First the distribution of $Y$ is generalized as follows:

The sum of the roll yields a number $y$ if the first roll yields some value $x$ and the second die yields $y-x$. Since the outcome of individual die is independent we simply multiply the probabilities and sum over all possible first roll value $x$ (by the countable additivity axiom). This is expressed mathematically as follows:

$$ P_y(y) = P_{X_1 + X_2}(y) = \sum _{x_1} P_{X_1}(x_1) P_{X_2}(y-x_1) \ $$

Next we determine the bounds on the summation:

The following bounds apply for the value:

$$ 2 \le x_1 \le 5 \\ 1 \le x_2 \le 6 \\ \text{since } \ x_2 = y - x_1 \\ 1 \le y - x_1 \le 6 \\ \text{this can be re-written as $x_1$} bounds: \\ y-6 \le x_1 \le y-1 \\ $$

The above inqualities may be combined to give:

$$ max(2, y-6) \le x_1 \le min(5, y-1)$$

So we can re-write $P_Y(y)$ as follows:

$$ P_Y(y) = \begin{cases} P_{X_1 + X_2}(y) = \sum _{max(2, y-6)}^{min(5, y-1)} P_{X_1}(x_1) P_{X_2}(y-x_1) & \text{for $Y \in \{3, 4, \ldots 11\}$}\\ 0 & \text{otherwise} \end{cases} $$

Since these are discrete uniform distributions: $P_{X}(x) = \frac{1}{b-a+1}$

$$ \implies P_{X_1}(x_1) = \frac{1}{4} \ \text{and} \ P_{X_2}(y-x_1) = \frac{1}{6} \\ \therefore P_Y(y) = \sum _{max(2, y-6)}^{min(5, y-1)} \left(\frac{1}{4}\right) \left(\frac{1}{6} \right) \\ \boxed{P_Y(y) = \begin{cases} \left( 1+min(5, y-1)-max(2, y-6) \right) \cdot \left(\frac{1}{24}\right) & \text{for $Y \in \{3, 4, \ldots 11\}$} \\ 0 & \text{otherwise} \end{cases}} $$

We now have an equation for into which we could plug in a given value of y to get the probability mass. A function may be written to mimic the probability mass function as follows:

In [ ]:
def P_Y(y):
    
    """
        Probability mass function for the sum of the two dice.
        Returns the corresponding probability mass for a specified input 
        in the distribution of r.v Y
    """
    
    support = [3,4,5,6,7,8,9,10,11]
    
    if y in support:
        prob_of_y = (1 + min(5, y-1) - max(2, y-6)) * (1/24.0)
    else:
        prob_of_y = 0.0
    
    return prob_of_y

Generating the distribution

The distribution may now be generaated using the function above.

In [353]:
Y = np.array([2, 3,4,5,6,7,8,9,10,11,12])
probs = []
for y in Y:
    probs.append(P_Y(y))
    
assert np.sum(probs) - 1 < 1e-16 # sanity check to ensure probabilites sum to 1

The sanity check is done to make sure the probabilities sum to 1 as expected. For numerical concerns, proximity to 1 is used here.

In [355]:
plt.stem(Y, probs)
plt.xlabel('sum of dice rolls (Y)')
plt.ylabel('probabilities $P_Y(y)$')
plt.title("Probability Mass function of rolls" );

This distribution is in line with a rough idea of what is expected - since the distribution of the sum is a effectively a convolution of two rectangles (uniform distribution), it should ramp up, max out and ramp down.

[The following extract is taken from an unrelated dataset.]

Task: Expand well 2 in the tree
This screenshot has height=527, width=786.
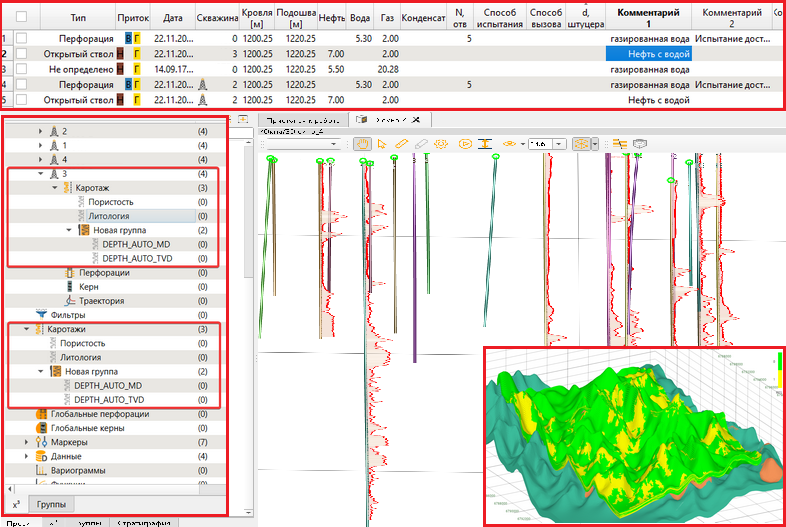Action: point(41,131)
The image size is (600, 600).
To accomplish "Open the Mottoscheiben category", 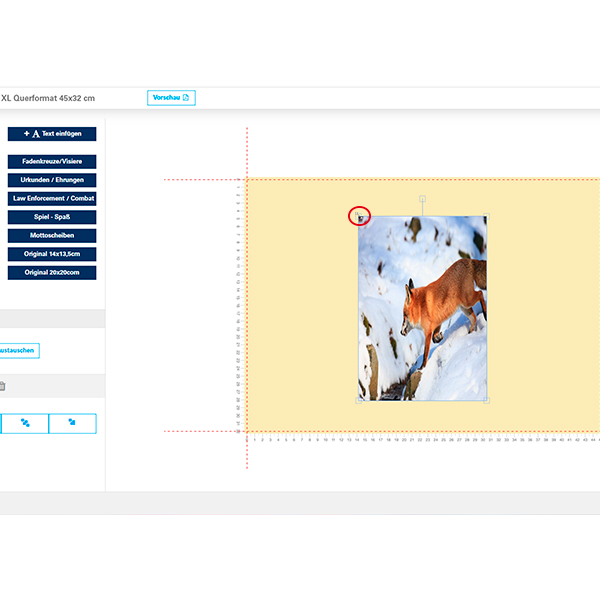I will click(x=52, y=235).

The numbers are also presented in a table below.

In [417]:
probs_df = pd.DataFrame({'Sum of dice': Y, 'Probabilities': probs}, index=None)

probs_df.style.hide_index()
Out[417]:
Sum of dice Probabilities
2 0.000000
3 0.041667
4 0.083333
5 0.125000
6 0.166667
7 0.166667
8 0.166667
9 0.125000
10 0.083333
11 0.041667
12 0.000000

Q2

Q2a

What’s the probability of winning on the very first roll?

According to the game rules, the probability of winning on the very first roll is the probability of getting a 7 or and 11.

This can be written as:

$$P(Y \in \{7, 11\}) = P_Y(7) + P_Y(11)$$

This can be computed easily by employing the probability mass function defined above in the following code:

In [328]:
p_win_1st_roll = P_Y(7) + P_Y(11)
print(f"Probability of winning in first roll is {p_win_1st_roll:.3f}")  # 5/24
Probability of winning in first roll is 0.208

Q2b

What’s the probability of losing (“crapping out”) on the very first roll?

According to the game rules, the probability of losing on the very frist roll is the probability of rolling a sum of 2, 3 or 12

This can be written as:

$$P(Y \in \{2,3,12\}) = P_Y(2) + P_Y(3) + P_Y(12)$$
In [345]:
p_loss_1st_roll = P_Y(2) + P_Y(3) + P_Y(12)
print(f"Probability of losing on the first roll is {p_loss_1st_roll:.3f}") # = 1/24
Probability of losing on the first roll is 0.042

Q3

Suppose that on the first roll, you do not win or lose, but rather, you get the sum X, which has roll probability p. Given that you have already made it to this point, what’s your chance of winning going forward?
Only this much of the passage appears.